Medyascope, İmralı görüşmelerinde kayıt altına alınan notların bir kısmından hareketle Öcalan’ın komisyonun kurulması için neden bu kadar ısrar ettiğini, komisyona neler söyleyeceğini ve neler önereceğini derledi.
Öcalan, Bahçeli’nin TBMM’de komisyon kurulması çağrısını yaptıktan bir gün sonra (19 Mayıs) İmralı’daki görüşmede heyetten “komisyona kendi önerileri gibi sahip çıkılmasını” istiyor. Pek çok kritik konuda komisyona önem atfeden Öcalan, komisyon kurulmadan yaklaşık üç buçuk hafta önce (6 Temmuz’da) yapılan ve kayıt altına altına alınan bir başka görüşmede ise TBMM Başkanı Numan Kurtulmuş’a “Numan Bey’e selam söylemelisiniz, bir an önce komisyon işi kurulmalı. Bu olmazsa devlet şiddet sarmalından çıkmaz” şeklindeki mesajının iletilmesini istiyor.
“Toplum güvenceyi Meclis’te arar”
“Meclis komisyonu kurulsun, gelsinler çok hayati şeyler anlatacağım” diyen Öcalan, görüşmenin sonlarına doğru, ara vererek, “6 aydır komisyon toplanmıyor. Bahçeli’ye yazmak lazım. Yazacağım. ‘Bunlar acayip işler çeviriyorlar. Buraya kadar getirdim’ diyeceğim. Meclis komisyonu kurulsun, gelsinler çok hayati şeyler anlatacağım” dedi ve mektubu yazmaya başladı. Öcalan, söz konusu mektubu devlet yetkilisine “Çözerse Bahçeli çözer. Sizi de bu yükten kurtarır” diyerek veriyor. Güvenilir kaynaklar, mektubun hızlı bir şekilde Bahçeli’ye iletildiğini belirtiyor.
“Toplumun güvenceyi Meclis’te arayacağına” dikkat çeken Öcalan, “Benim de en fazla yüz yüze gelmek istediğim yer komisyondur” diyerek kendisi için komisyonun önemine dikkat çekiyor.
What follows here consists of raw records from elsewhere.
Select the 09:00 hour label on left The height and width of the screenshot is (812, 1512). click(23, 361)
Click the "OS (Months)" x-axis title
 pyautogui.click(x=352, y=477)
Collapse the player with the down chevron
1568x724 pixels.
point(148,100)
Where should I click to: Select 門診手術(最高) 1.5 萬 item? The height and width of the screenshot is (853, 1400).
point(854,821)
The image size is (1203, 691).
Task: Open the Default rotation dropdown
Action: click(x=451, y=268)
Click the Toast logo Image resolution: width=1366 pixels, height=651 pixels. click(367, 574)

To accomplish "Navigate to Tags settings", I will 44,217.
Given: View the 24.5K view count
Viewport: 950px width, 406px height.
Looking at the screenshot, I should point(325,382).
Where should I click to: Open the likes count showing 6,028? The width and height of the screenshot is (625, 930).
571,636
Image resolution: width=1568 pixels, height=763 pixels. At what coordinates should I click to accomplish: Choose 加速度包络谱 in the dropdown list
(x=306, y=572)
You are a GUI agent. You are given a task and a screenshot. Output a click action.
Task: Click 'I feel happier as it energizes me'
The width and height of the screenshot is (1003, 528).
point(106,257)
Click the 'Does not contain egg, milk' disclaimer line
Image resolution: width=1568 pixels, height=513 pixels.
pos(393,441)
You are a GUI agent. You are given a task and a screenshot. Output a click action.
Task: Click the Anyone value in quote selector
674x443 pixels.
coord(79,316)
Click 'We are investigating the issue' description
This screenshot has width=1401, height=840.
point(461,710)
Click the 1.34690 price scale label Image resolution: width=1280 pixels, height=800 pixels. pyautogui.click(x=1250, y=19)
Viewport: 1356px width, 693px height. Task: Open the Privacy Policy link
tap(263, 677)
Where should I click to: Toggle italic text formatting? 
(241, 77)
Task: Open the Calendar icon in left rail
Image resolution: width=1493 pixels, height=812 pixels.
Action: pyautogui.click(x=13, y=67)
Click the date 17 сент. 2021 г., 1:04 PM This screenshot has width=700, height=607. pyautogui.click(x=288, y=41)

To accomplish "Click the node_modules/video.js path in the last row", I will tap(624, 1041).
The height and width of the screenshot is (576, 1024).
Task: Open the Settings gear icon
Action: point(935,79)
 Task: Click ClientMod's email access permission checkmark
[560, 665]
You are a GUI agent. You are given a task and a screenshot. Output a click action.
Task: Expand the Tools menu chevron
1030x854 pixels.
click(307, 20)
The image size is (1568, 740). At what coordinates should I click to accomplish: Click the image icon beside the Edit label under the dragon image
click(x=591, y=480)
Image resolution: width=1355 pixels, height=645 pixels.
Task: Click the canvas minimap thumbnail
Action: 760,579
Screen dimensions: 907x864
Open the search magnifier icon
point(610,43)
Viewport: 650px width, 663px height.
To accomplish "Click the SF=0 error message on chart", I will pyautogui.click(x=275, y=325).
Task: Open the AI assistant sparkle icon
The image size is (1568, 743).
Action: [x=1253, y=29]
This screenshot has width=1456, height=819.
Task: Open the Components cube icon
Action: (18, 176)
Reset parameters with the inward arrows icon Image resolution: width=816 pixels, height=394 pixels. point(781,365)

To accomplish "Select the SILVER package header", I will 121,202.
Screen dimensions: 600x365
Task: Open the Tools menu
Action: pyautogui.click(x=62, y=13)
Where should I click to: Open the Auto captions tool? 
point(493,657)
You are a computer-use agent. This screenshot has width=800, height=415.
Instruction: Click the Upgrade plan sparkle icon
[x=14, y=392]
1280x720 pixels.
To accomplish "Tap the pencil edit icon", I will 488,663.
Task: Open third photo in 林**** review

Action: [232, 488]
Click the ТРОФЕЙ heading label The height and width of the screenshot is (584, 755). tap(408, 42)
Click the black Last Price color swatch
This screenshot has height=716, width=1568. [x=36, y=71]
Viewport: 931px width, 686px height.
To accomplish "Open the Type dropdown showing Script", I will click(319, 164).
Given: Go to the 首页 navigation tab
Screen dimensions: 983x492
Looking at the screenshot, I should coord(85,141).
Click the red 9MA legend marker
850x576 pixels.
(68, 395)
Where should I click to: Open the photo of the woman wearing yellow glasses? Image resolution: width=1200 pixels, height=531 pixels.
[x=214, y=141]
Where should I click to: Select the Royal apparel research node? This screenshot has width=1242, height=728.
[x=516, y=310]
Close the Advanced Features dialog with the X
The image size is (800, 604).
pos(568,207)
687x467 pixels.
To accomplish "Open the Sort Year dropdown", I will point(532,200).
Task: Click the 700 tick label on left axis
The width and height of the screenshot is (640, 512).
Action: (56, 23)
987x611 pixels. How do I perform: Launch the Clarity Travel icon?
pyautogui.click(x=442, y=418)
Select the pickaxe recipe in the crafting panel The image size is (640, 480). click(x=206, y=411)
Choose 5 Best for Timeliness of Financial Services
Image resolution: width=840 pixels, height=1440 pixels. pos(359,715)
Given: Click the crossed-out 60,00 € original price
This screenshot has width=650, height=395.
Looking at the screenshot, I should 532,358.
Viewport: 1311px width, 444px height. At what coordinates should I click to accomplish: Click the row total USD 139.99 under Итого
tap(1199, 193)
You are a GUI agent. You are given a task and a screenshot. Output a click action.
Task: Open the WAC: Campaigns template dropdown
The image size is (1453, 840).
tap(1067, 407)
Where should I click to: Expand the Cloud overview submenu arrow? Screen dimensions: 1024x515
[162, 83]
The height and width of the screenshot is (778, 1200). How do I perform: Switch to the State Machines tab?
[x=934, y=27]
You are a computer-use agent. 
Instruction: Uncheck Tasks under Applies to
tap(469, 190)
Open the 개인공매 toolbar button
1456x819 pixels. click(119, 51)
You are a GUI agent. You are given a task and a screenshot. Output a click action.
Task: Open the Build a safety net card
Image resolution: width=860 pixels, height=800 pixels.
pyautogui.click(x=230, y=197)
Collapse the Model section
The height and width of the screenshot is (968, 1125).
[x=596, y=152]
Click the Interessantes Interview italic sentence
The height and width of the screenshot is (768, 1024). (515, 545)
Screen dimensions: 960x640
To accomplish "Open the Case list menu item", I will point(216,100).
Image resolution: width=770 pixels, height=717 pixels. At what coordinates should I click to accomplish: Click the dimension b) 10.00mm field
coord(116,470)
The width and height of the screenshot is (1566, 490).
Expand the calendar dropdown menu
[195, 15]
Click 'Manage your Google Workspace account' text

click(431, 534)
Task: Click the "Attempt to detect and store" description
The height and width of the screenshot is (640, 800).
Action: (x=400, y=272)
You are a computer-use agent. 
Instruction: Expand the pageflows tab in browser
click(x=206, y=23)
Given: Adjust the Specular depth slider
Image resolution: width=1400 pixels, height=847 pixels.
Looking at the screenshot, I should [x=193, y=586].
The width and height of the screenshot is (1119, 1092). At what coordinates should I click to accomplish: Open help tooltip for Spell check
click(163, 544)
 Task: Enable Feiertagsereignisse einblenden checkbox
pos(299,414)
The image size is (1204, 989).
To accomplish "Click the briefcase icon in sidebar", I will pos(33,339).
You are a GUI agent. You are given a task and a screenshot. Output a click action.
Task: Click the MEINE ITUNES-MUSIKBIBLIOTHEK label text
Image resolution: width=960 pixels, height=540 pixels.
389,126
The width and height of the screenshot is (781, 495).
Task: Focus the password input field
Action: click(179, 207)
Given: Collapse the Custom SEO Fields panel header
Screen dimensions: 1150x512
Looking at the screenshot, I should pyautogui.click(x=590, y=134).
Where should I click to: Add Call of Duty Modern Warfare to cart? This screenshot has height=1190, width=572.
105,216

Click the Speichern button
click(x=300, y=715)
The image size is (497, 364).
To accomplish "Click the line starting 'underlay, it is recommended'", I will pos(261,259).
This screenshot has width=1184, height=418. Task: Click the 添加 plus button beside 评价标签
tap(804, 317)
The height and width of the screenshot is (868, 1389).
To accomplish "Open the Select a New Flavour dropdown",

Komisyonun kurulmasının, sürecin toplumsallaştırılmasında önemli olduğunun altını çizen Öcalan, komisyonun, demokratik siyaset hakkının tanınmasında önemli bir sorumluluk üstleneceğini düşünüyor. Öcalan, komisyonun devreye girmemesi ve demokratik siyaset hakkının tanınmaması halinde “Benden bu kadar” diyeceğini aktarıyor.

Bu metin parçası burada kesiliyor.